• Extract:
· · · ·

A startup syringe exchange program in Chelan and Douglas counties is meeting heavy resistance from some elected county office holders and some members of the public. 

A heavily attended joint public meeting of commissioners of both counties this week uncovered sharp disagreements over the program's effectiveness and results. 

Psychologist Julie Rickard of the North Central Suicide Prevention Coalition says syringe exchange programs get drug addicts and abusers on the road to recovery. 

"The research is very clear that they have a five times more likelihood of showing up and getting treatment if someone is actually working with them every time they have to show up to have to face someone eye to eye to get that needle," said Rickard. 

Response from commissioners was generally not supportive of the program and residents in attendance voiced strong opposition. 

Douglas County Commissioner Kyle Steinburg says he'll try to cut county funding for an organization that performs syringe exchanges. 

“I am an elective representative of a constituency who largely does not support this,” said Steinburg. “I, in good conscience, could not represent them, and financially, on the other hand, support on organization that goes out and supports SSP (Syringe Services Programs) programs.” 

Steinberg received rousing applause from the audience. Rickard called Steinburg’s statement a “veiled threat." 

The North Central Washington YWCA is starting a mobile unit program to provide syringe exchange services to drug addicts and abusers.

· · · ·

• Provided information:

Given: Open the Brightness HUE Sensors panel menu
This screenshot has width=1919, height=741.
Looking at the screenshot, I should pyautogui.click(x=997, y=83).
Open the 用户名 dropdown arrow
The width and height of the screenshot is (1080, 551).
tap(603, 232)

· · · ·

• Exercises to complete:
**A)** In the article about the syringe exchange program, which organization is starting a mobile unit to provide syringe exchange services?
**B)** Transcribe the part of the article about the syringe exchange program starting at "A heavily attended" and ending at "performs syringe exchanges.".

• Answers for each item:
**A)** The North Central Washington YWCA.

**B)**
A heavily attended joint public meeting of commissioners of both counties this week uncovered sharp disagreements over the program's effectiveness and results. 

Psychologist Julie Rickard of the North Central Suicide Prevention Coalition says syringe exchange programs get drug addicts and abusers on the road to recovery. 

"The research is very clear that they have a five times more likelihood of showing up and getting treatment if someone is actually working with them every time they have to show up to have to face someone eye to eye to get that needle," said Rickard. 

Response from commissioners was generally not supportive of the program and residents in attendance voiced strong opposition. 

Douglas County Commissioner Kyle Steinburg says he'll try to cut county funding for an organization that performs syringe exchanges.